東大寺の歴史

東大寺トップページ > 東大寺の歴史 鎌倉期再建

東大寺のあゆみ

鎌倉期再建 -重源上人の働き-

平安時代の東大寺

平安時代にも修理と造営は絶え間無く続けられているが、斉衡二年(855)の大地震によって落下した大仏の頭部は、真如法親王によって修復されたものの、失火や落雷などによって講堂や三面僧房、西塔などが焼失、南大門や大鐘楼も倒壊した。

重源上人像 画像
重源上人像

治承の兵火と鎌倉復興

しかも治承四年(1180)に、平 重衡の軍勢により、大仏殿をはじめ伽藍の大半が焼失した。
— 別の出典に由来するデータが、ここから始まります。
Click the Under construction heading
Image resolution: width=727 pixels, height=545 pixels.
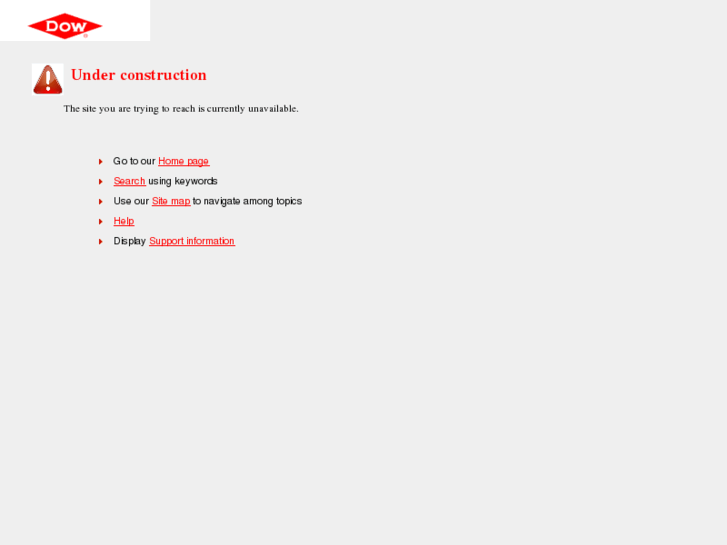pyautogui.click(x=139, y=75)
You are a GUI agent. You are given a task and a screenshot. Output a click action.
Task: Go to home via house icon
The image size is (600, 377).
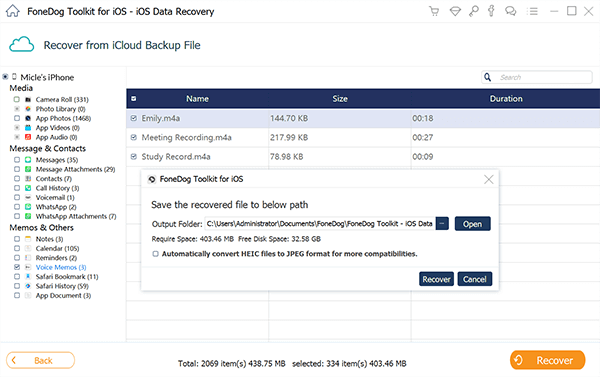pyautogui.click(x=13, y=11)
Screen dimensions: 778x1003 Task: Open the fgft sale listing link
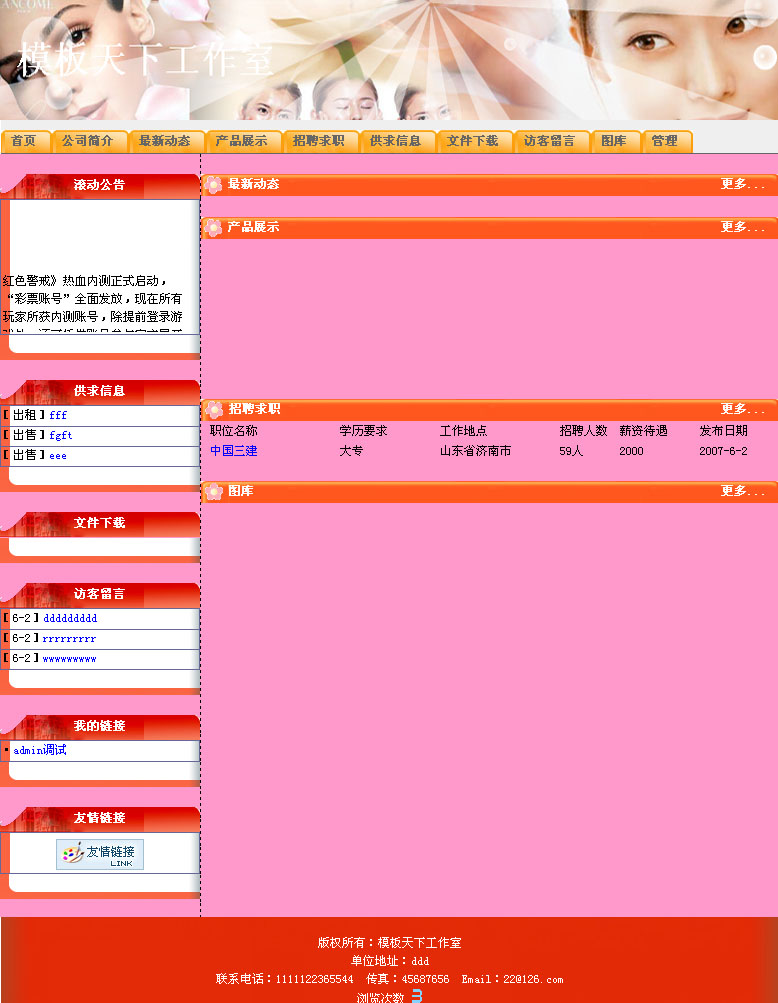coord(61,436)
しかし翌年には、大勧進に任命された俊乗房重源によって復興事業が着手され、鎌倉幕府、特に源頼朝の全面協力を得て、文治元年(1185)に後白河法皇を導師として「大仏開眼供養」が行なわれた。

重源自身が当時の中国から移入した最新の建築様式大仏様(だいぶつよう)の代表建築である南大門が威容を誇り、運慶・快慶ら慶派仏師集団の造像になる仁王像は、近年解体修理を受け、堂々たる姿を今に伝える。

翌、文治二年に周防国が東大寺造営料所に当てられてから復興事業は着々と進み、建久六年(1195)に「大仏殿落慶供養」が営まれ、東塔も13世紀前半に完成した。こうした復興に伴い、教学活動も活発になり鎌倉時代にも多くの学僧が輩出した。